Evaluation

Cards (5)

  • Effectiveness - research support
    Jarrett et al (1999) found that CBT reduced symptoms t the same rate as some antidepressants when treating 108 patients with severe depression over a 10 week trial.
     Hollon et al (1992) found CBT was not as effective compared to an antidepressant drug in 107 patients over a 10 week trial.
  • Ethics (patient blame)
    • The client is deemed responsible for their own disorder
    • May not help them because situational factors that cannot be controlled that are contributing to their illness might be ignored
    • Blaming the individual is no good – there may be other factors beyond their control that are to blame so may cause psychological harm.
  • Individual Differences ( Effectiveness)

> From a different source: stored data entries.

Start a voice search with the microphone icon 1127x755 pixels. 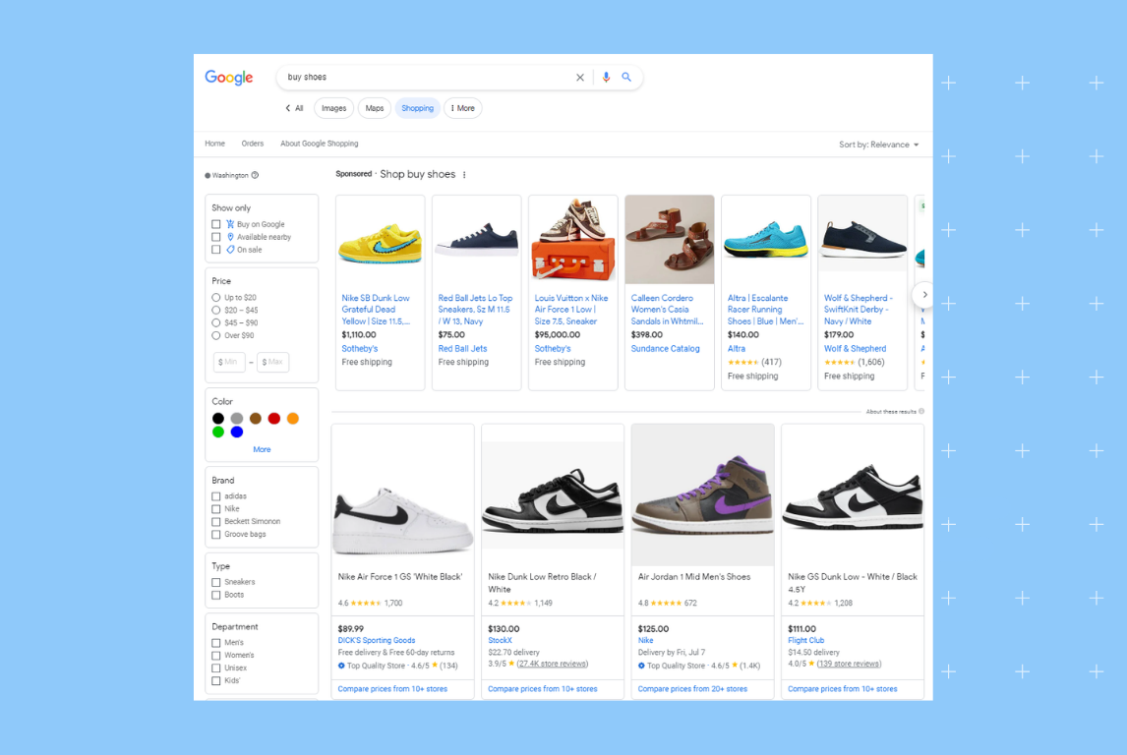coord(604,77)
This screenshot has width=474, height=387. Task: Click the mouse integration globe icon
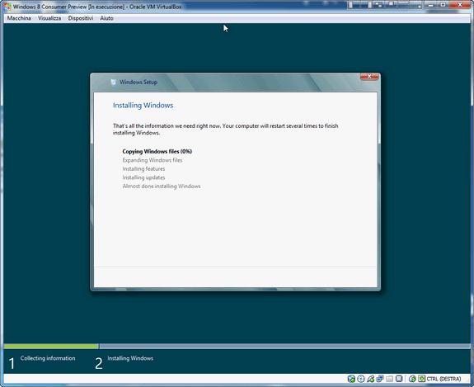(x=412, y=379)
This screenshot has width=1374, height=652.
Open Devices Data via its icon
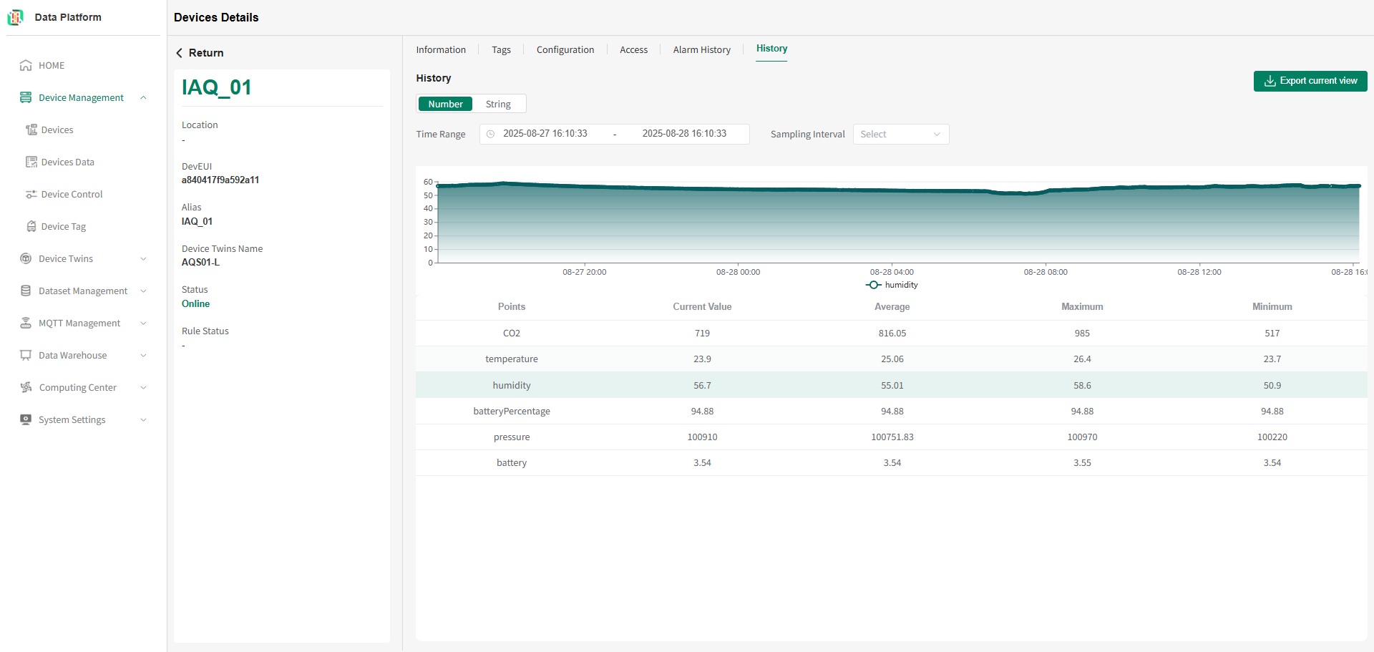31,162
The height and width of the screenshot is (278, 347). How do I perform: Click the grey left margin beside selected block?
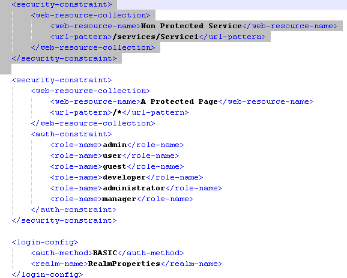(x=5, y=37)
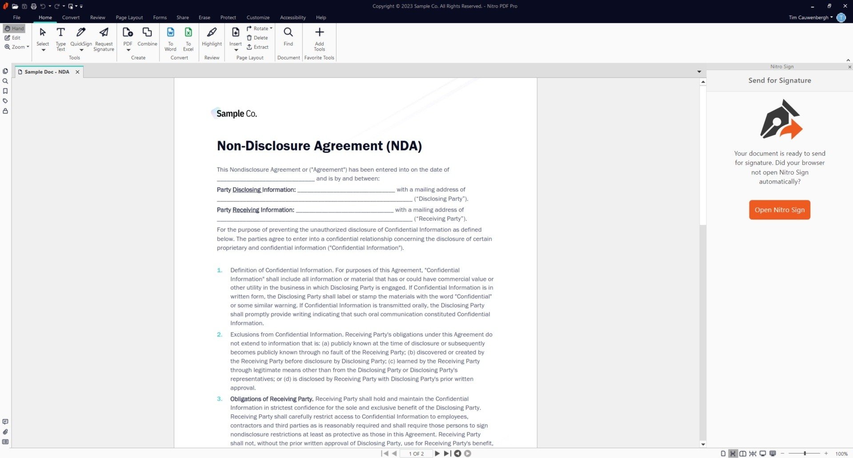Viewport: 853px width, 458px height.
Task: Expand Tim Cauwenbergh account menu
Action: 810,18
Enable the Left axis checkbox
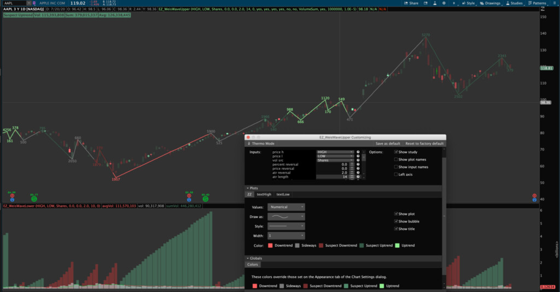The width and height of the screenshot is (560, 292). [x=396, y=174]
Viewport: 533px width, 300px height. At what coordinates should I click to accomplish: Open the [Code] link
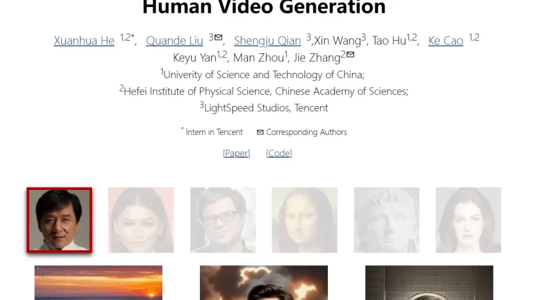pyautogui.click(x=279, y=153)
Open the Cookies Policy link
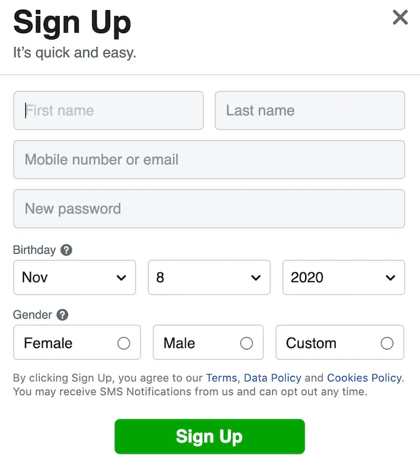The width and height of the screenshot is (420, 468). pyautogui.click(x=364, y=378)
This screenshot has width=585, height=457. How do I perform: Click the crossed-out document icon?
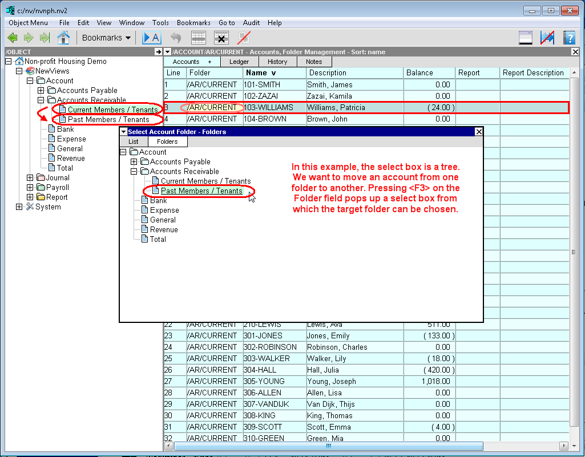pyautogui.click(x=244, y=38)

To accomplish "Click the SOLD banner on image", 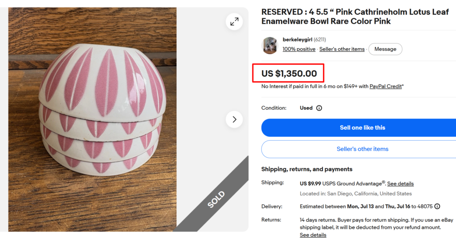I will [216, 199].
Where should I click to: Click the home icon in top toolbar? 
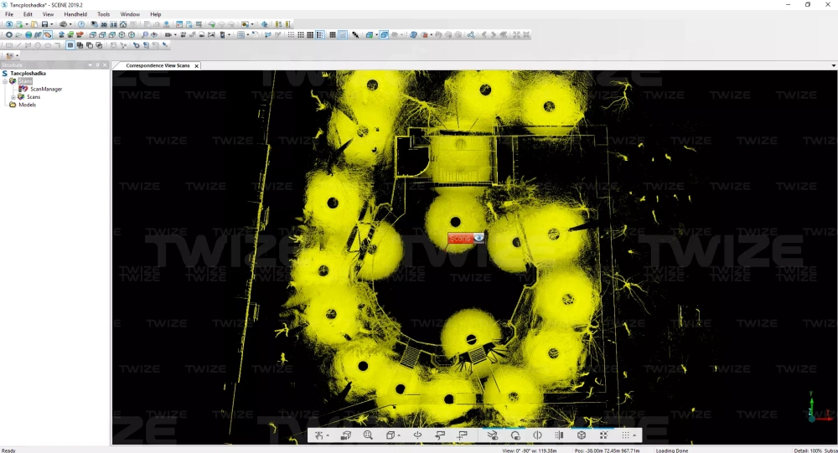(122, 24)
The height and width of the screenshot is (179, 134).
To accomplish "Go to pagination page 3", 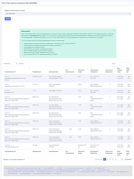I will click(x=110, y=159).
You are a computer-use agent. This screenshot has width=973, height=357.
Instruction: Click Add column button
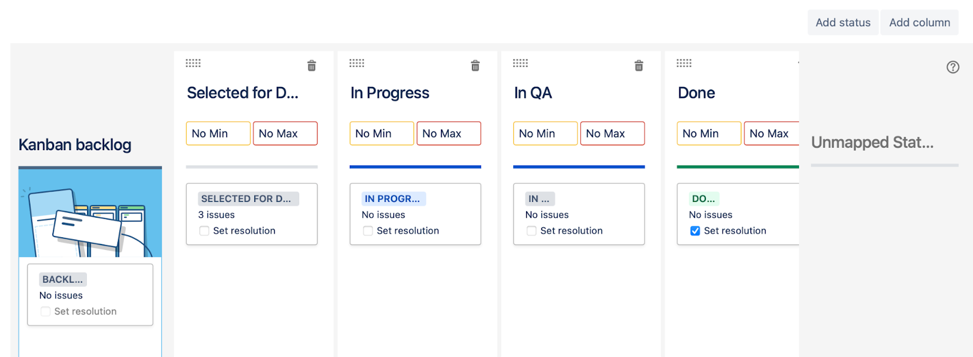(919, 23)
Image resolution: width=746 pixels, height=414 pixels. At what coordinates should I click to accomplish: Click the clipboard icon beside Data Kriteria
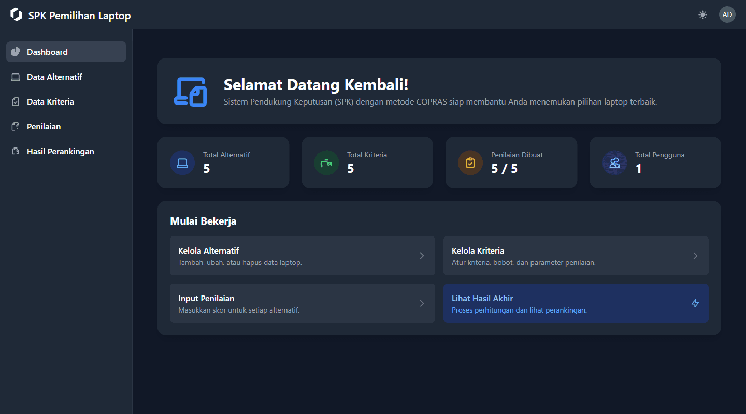coord(15,101)
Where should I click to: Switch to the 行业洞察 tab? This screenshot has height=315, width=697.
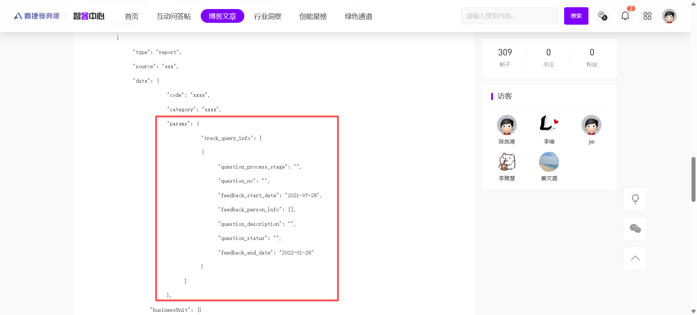[x=268, y=16]
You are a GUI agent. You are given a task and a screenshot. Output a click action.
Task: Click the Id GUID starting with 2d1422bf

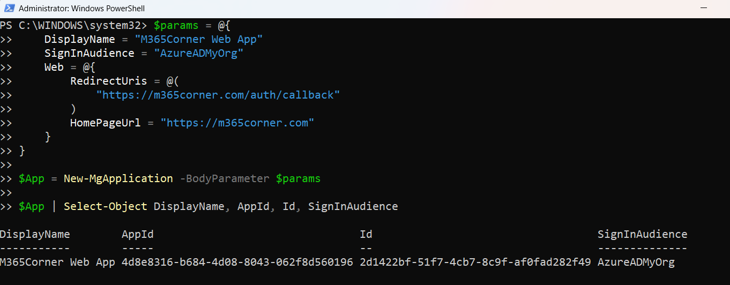click(x=475, y=263)
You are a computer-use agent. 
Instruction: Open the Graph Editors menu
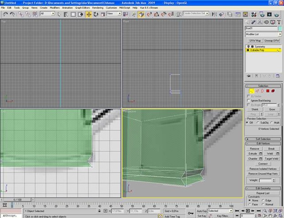coord(82,8)
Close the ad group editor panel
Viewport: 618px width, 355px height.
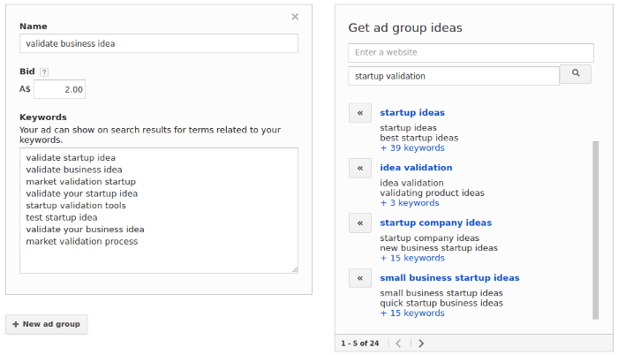[295, 16]
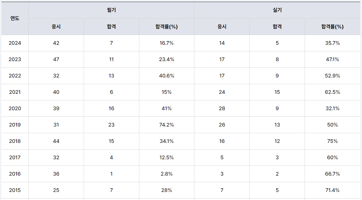Viewport: 362px width, 200px height.
Task: Click the 합격률(%) header under 필기
Action: click(167, 27)
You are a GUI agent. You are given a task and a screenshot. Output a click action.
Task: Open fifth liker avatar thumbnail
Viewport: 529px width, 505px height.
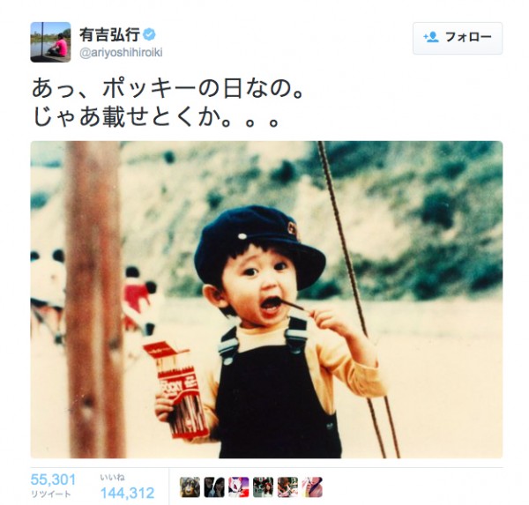click(x=287, y=487)
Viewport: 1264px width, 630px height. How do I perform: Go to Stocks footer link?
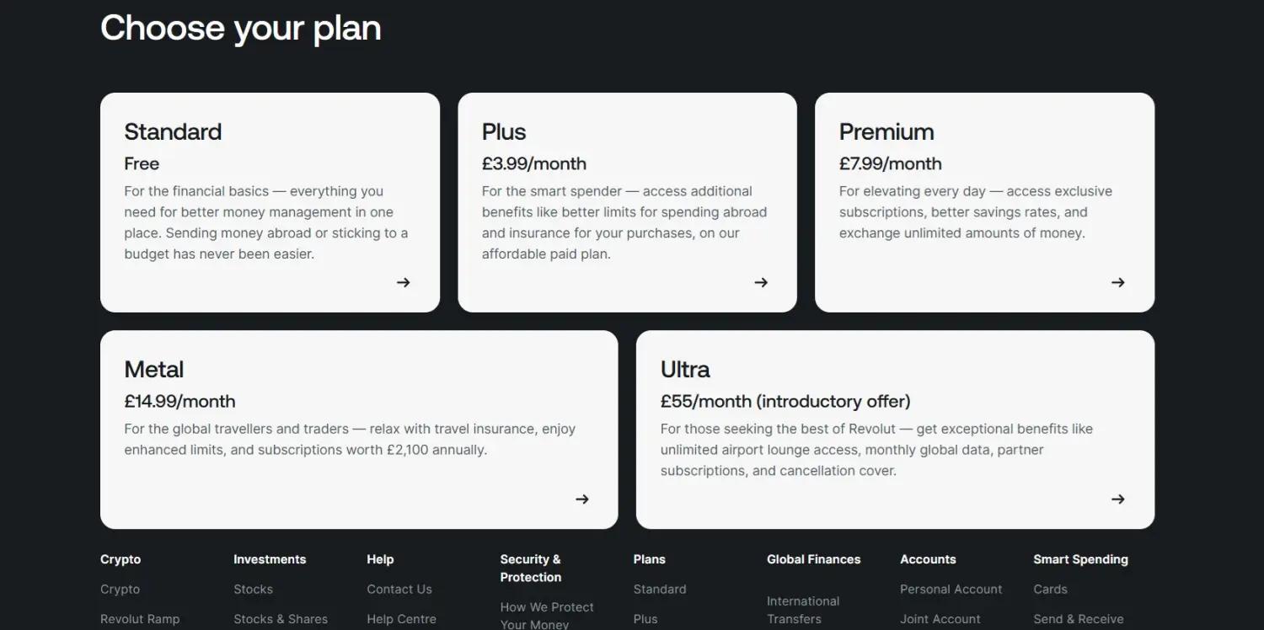(253, 590)
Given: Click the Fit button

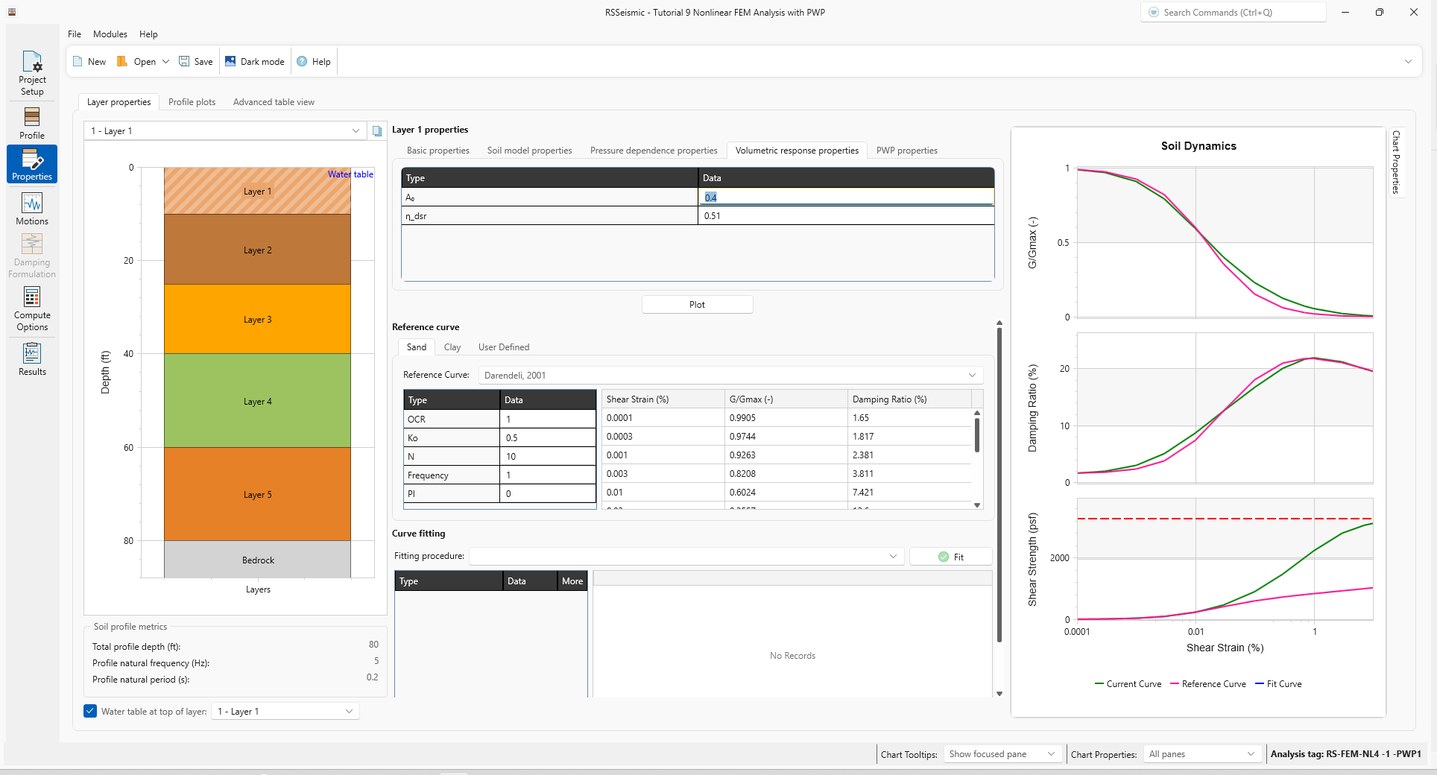Looking at the screenshot, I should click(x=950, y=557).
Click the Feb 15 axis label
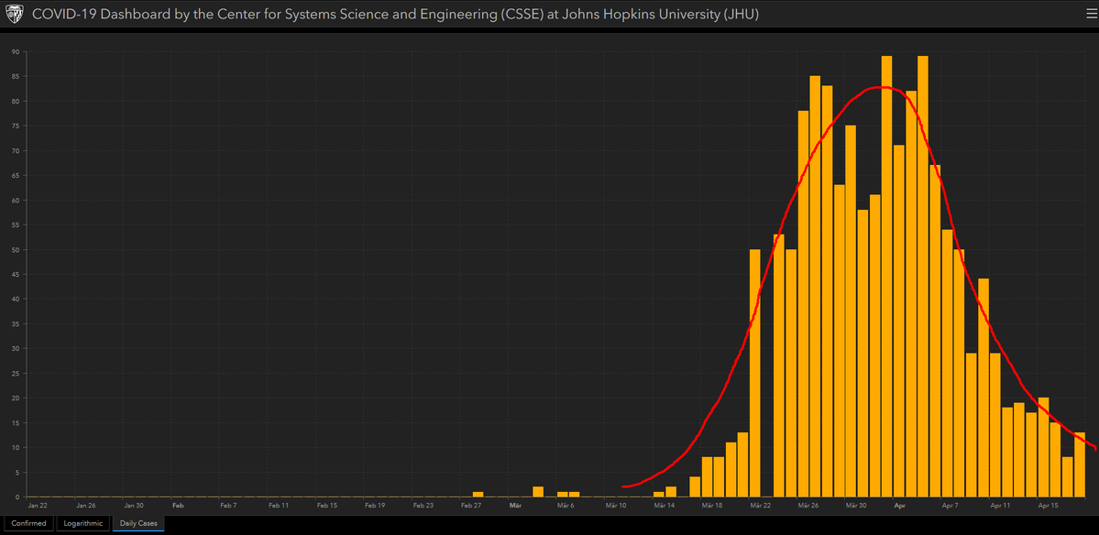The height and width of the screenshot is (535, 1099). click(x=327, y=505)
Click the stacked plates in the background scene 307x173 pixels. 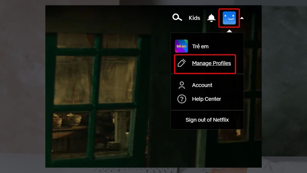114,145
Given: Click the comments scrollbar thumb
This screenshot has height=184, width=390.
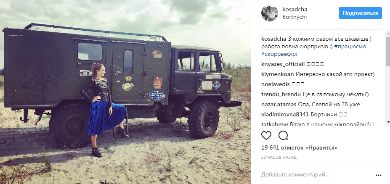Looking at the screenshot, I should 388,51.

    In the case with clients with fixed rigid and irrational beliefs CBT has been found to be unsuitable It is also less effective for clients who have very high levels of stress due to stressors in their lives that cannot be resolved by therapy (Simons et al, 1995) –
  • Empowerment (Effectivness)
    CBT acknowledges that people are determined by the here and now so if that is changed, then they can recover.
    • Gives patients the control and power to play a part in their own recovery and well-being.
    • Other methods are based on deterministic factors that the client has no role in so they suggest that people are destined to be mentally ill – CBT doesn’t do this.
  • Ethics - Rational
    • some thoughts are deemed to be irrational to a therapist resulting in the client feeling they must change them they may in fact nit be that irrational . Alloy and Abrahamson 1979 suggest that depressive realists tend to see things for what they are and normal people have a tendency to distort things in a positive way. They found depressed people display the sadder but wiser effect. The ethical issue is that CBT may damage self esteem an example of psychological harm.